After two weeks of selling, and without any other catalysts for buying on the horizon, stocks should remain flat or move slightly lower next week. Most of Wall Street is on vacation in August, and no major earnings reports are scheduled for the week. Little economic data will be released, but the July durable goods orders (definition | chart | source) report and new home sales data for last month will come out Friday.

Market watchers say investors may wait until September, when third-quarter earnings confessions start rolling in, to place any big bets on the market.

"I expect things to move sideways to slightly down through the end of the month," Warantz said. "They could move up if we see less negative preannouncements by September. The question is how much of a slowdown is there really. If we can see the light at the end of the tunnel, then we know what we're dealing with."

In the meantime, investor sentiment will be colored largely by the events of the past two weeks. The earnings picture worsened a little late last week, and low volume helped exaggerate the market's reaction, causing the major indices to break through key support levels to the downside.

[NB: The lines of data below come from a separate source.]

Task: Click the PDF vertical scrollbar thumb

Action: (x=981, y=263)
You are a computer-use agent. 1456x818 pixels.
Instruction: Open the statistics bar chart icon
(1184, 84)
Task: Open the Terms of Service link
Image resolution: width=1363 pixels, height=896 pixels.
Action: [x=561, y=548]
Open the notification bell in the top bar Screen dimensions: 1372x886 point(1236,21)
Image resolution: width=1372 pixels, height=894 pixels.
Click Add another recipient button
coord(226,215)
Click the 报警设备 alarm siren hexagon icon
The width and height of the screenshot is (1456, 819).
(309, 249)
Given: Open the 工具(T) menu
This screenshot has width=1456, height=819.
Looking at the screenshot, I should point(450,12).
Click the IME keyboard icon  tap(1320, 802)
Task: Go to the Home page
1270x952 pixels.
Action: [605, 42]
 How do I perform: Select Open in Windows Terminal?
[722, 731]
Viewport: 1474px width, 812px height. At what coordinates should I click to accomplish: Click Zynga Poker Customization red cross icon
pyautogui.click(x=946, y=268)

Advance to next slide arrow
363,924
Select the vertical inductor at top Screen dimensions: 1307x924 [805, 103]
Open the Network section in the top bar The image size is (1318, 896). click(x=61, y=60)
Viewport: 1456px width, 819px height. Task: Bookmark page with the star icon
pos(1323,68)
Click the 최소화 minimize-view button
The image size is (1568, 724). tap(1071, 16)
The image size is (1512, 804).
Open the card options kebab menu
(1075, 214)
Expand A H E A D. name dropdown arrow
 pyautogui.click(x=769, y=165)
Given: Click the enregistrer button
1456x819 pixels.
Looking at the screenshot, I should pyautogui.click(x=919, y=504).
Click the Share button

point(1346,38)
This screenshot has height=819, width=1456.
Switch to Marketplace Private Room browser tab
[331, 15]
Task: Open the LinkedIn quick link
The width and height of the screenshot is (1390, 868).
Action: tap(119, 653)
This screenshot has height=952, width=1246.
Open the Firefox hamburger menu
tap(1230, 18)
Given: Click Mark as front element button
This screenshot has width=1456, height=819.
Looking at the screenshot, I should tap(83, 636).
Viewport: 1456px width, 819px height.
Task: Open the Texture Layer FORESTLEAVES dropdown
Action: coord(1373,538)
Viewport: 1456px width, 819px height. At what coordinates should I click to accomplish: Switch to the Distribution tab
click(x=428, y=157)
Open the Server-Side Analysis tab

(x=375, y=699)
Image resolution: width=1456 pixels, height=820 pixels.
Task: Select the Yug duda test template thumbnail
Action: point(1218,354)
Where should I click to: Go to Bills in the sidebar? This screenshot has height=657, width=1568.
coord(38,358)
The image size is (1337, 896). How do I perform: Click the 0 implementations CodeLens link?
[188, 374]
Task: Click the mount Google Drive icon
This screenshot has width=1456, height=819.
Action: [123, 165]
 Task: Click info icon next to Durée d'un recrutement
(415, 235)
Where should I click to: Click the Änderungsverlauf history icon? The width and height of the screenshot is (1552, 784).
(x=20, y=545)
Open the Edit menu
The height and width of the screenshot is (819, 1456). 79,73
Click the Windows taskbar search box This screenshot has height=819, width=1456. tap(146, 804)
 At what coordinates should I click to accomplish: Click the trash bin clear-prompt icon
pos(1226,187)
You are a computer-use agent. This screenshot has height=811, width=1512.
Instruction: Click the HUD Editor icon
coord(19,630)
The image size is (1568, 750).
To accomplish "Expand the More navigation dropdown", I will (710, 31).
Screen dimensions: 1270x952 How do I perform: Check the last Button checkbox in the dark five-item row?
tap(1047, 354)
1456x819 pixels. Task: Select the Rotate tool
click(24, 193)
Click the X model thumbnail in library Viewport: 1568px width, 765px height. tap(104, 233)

Dell (DELL:Nasdaq - news - commentary - research), Hewlett-Packard (HWP:NYSE - news - commentary - research) and Ford (F:NYSE - news - commentary - research) all issued negative reports at the end of last week. Dell was the worst of the lot.

That companies continue to lower their earnings outlooks shouldn't come as any big surprise. Analysts continue to aggressively reduce third- and fourth-quarter earnings estimates for the S&P 500. Third-quarter earnings are expected to decline 13.2%, while fourth-quarter numbers are seen as falling 0.4%, according to Thomson Financial/First Call. Just a month ago, those estimates weren't nearly as bad.

While the estimated decline for the fourth quarter might suggest an end to the slowdown, analysts caution against getting too excited. Year-over-year comparisons get a lot easier in the fourth quarter because of weakness in the same period last year. And fourth-quarter estimates should fall even more in the coming months.

Stocks sold off in the wake of the bad earnings news and are getting closer and closer to the two-year lows hit in the spring. Friday, the Nasdaq fell 3.28% to 1867.01. The Dow dropped 1.46% to 10,240.78. The S&P 500 fell 1.67% to 1161.97. Volume was practically nonexistent.

"The Dow and the Nasdaq have broken through some levels they had bounced off before," said Michael Lyons, vice president of investment banking at Morgan Stanley Dean Witter. "We're in the middle of vacation here. There is no inclination for the buyers to come back in. It's the dog days of August."